The Cyber Shield development and training event began June 4 at the Army National Guard Professional Education Center on Camp Joseph T. Robinson Maneuver Training Center, North Little Rock, Arkansas, and runs through June 16. It comprises more than 900 National Guard soldiers and airmen, along with partners from other government agencies and the private sector. This year’s focus is on attacks on U.S. transportation infrastructure.
The 2023 Cyber Shield marks the first time member countries from five State Partnership Programs are joining National Guard cyber teams for the exercise. The SPP programs represented – Poland/Illinois, Kosovo/Iowa, Armenia/Kansas and Moldova/North Carolina – all are Eastern Europe nations situated in a geopolitical hot zone.
“I would like to highlight also the importance of the State Partnership Program, especially on [a] cyber-related field,” said Maj.
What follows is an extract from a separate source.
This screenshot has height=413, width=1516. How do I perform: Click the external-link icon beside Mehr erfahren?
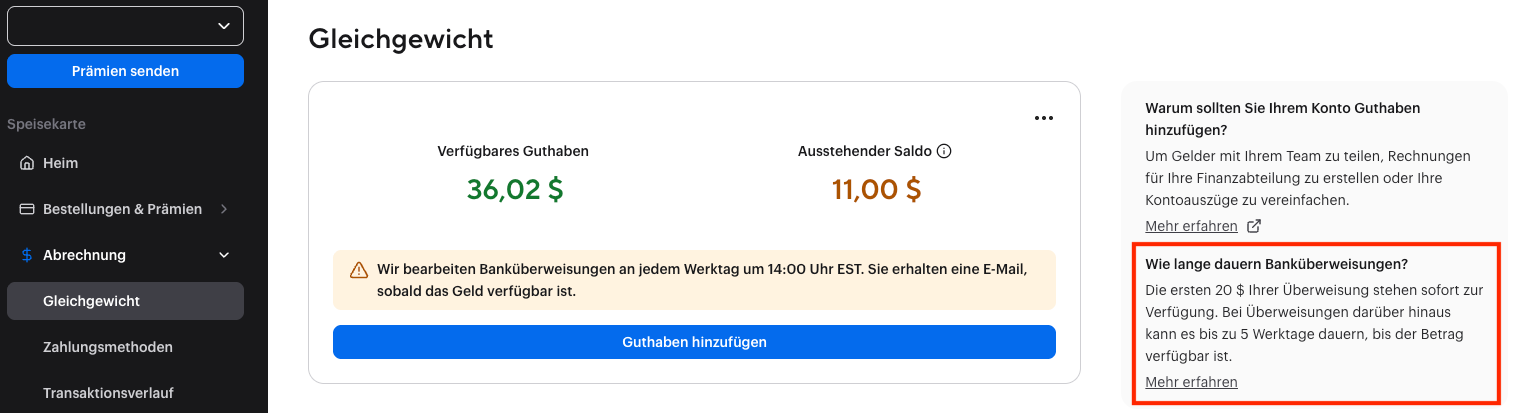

Marcin Barszcz, a cyber analyst in the Polish Cyber Command. “This bilateral collaboration is beneficial to both sides, I believe, and strengthen our relations, which are crucial in the cyber security efforts and struggles we have on daily basis.”
OR-6 Staff Sgt. Selim Jashari, of the Kosovo Security Forces’ Cyber Defense Unit, said being at Cyber Shield was of “huge importance” for his forces.
“And let me just mention, like 2014, when we started cooperating in this realm of cyber security, we were, let’s say, ignorant of [the] cyber frontier,” Jashari said. “… but now we have a cyber defense unit and also all the capacities and human capacities in technology. And with all this culminating with us being here, which is a great thing, and now, hopefully this is not the last time we are here.”
Operational technology in relation to the protection of U.S. infrastructure was an added feature to this year’s Cyber Shield exercise.
“We’re getting back towards that, which is different from information technology,” Fleming said. “And so we’re looking at cyber response to a critical infrastructure involving operational technology, compromise and things of that nature. So evolving as the threat is evolving.”
This year’s emphasis is on railroad infrastructure, but Fleming said the takeaway for the international partners will be useful because it covers basic cyber tenants, cyber hygiene and cyber incident response, and how it interfaces with a given piece of information technology or operational technology.
“So it’s not to say the experience that they’re going to get here is not going to be applicable to any response we go on, it’s just this year the top level brief happens to be, you know, we’re looking at railroads specific,” he said.
Army Brig. Gen. Teri D. Williams, the exercise director and vice director of operations (CYBER), National Guard Bureau, summed up why the undertaking of the Cyber Shield exercise is paramount.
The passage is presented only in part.